Coding Life

Yesterday my youngest child said something that brings tears to your eyes.

“I would like to learn to make video games.”

I said these exact words to my father. He had no idea what to do next. Honestly, neither do I.

I went to The University of Illinois for Computer Science to learn how to make video games. I still have never made one.

My kids have been known not to want to do what I’m interested in. There’s some overlap, but sometimes they actively decide to do something different. It’s an odd sensation to have a shared interest with my child. It was even weirder when it was a dream you had that was never fulfilled.

Where to Start

I assumed most kids want to make video games when they grow up. It doesn’t even crack the top five. I understand kids’ desire to be vloggers, musicians, athletes, dancers, and teachers. I talked about my dreams and had similar passions. But when you have a big goal, knowing where to start is hard.

How do you make a video game?

There are many different types of video games and platforms. Do you want to make a mobile game? A 2D side-scroller? A VR game? An open-world Pokemon knockoff? Roblox? AAA Cross-Platform masterpiece?

I want to encourage my child to make video games, but I get overwhelmed even thinking about starting a video game. It’s like making a movie or writing a book. I don’t want to say writing a book is easy, but there is not a technological barrier keeping you from even starting. With everyone having a phone, access to movie-making is almost trivial. But, for a long time, making a video game required intense knowledge of computer science. Thankfully, that is not the case anymore.

Video Game Engines

Game Engines provide you with all the tools you need to make a game: libraries, editors, compilers, and even tutorials for how to make games.

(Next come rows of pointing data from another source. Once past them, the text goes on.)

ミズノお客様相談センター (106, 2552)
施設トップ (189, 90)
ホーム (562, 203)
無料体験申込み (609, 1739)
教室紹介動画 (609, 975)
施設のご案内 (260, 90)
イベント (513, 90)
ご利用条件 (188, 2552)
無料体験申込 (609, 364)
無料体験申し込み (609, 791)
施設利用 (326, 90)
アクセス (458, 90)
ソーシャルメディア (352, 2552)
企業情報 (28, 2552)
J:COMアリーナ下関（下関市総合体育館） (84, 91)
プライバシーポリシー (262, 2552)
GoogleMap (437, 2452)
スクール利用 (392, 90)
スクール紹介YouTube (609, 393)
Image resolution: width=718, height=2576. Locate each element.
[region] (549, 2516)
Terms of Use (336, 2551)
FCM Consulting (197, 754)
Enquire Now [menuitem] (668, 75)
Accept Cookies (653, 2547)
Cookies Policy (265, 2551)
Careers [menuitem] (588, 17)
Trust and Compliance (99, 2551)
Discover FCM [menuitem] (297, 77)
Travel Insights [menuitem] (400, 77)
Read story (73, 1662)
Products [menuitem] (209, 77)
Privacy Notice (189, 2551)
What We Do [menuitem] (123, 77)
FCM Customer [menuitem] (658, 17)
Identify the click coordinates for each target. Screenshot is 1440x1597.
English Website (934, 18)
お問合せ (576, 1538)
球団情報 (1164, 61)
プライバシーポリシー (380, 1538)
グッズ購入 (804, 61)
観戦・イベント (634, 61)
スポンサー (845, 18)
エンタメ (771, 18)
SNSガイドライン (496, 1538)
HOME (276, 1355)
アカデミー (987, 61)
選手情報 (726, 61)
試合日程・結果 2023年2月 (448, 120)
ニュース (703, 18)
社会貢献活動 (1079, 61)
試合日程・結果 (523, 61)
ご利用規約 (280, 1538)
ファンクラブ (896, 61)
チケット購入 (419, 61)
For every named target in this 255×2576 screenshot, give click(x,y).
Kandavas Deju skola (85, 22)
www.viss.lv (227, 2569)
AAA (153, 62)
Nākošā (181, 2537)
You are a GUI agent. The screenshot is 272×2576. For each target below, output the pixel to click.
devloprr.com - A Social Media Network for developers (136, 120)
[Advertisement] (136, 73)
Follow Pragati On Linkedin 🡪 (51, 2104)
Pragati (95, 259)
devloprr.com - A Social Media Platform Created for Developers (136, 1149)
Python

I did not know multiple video game engines are available now or how far they have come. I had heard about Unreal Engine and remembered Unity when I saw it online, but there are others. These tools have become so large that Unity is now a publicly traded company.

Here are the most popular video game engines.


One of my favorite games, Cuphead, was made with Unity.

Unity is the safest place to start. It is cross-platform, allowing you to build a game for all major platforms, including virtual reality (VR) and augmented reality (AR). It also has a large ecosystem and a store where you can purchase pre-built assets. It is free if your company does not make more than $100K yearly from your product.

The only realistic con is that you must do some programming in C#. You may have performance issues for your specific game for a particular platform, but it is a strong starting point.


Among Us was made with Construct.

Construct is aimed at non-programmers and beginners. It has a user-friendly interface with Sketch-like drag-and-drop abilities. You should also be able to get things up and running quickly for prototyping.

Construct 3 offers both free and paid versions. The free version should only be used for learning the tools. Paying the $120 a year will allow you access to many features and the ability to monetize your game without royalties.

This can be an excellent place to start for many developers. Maybe your game does better than expected, and you can maintain it in their ecosystem.


GameMaker is aimed toward 2D games.

Hotline Miami is a well-respected game made using GameMaker

GameMaker has four tiers of pricing. The enterprise tier allowing console exporting maxes out at $800 a year.


Godot is relatively new but is open-source and free to use.

Godot can be used for 2D and 3D games and has an active community trying to push the engine. It uses a visual scripting language but also supports classic programming.

Unfortunately, it has a small user base and might be geared toward enthusiasts rather than true beginners. If you have a large project in mind, it may be better to look elsewhere.


Twine is designed for a specific type of video game. Twine is for you if you want to make a choose-your-own-adventure visual novel.


Bitsy is built for games that remind you of your old GameBoy Color.

You can make your HTML playable games on their website. You are limited by the 64×64 bit pixel art and lack of complex mechanics, but it can provide an enjoyable option for your first game experience.

RPG Maker

An appropriately straightforwardly named engine, RPG Maker lets you create role-playing games.

If you ever wanted to make an RPG, here you go. You do not have to do any coding and have various options. You purchase one of their products for $80 or less when on sale, and you can start creating your own game. I would recommend RPG Maker MV, as although it is older, it has a lot of plugins and can be coded in Javascript.

Do It

No matter what “making a video game” means to you. Go out there and make something cool!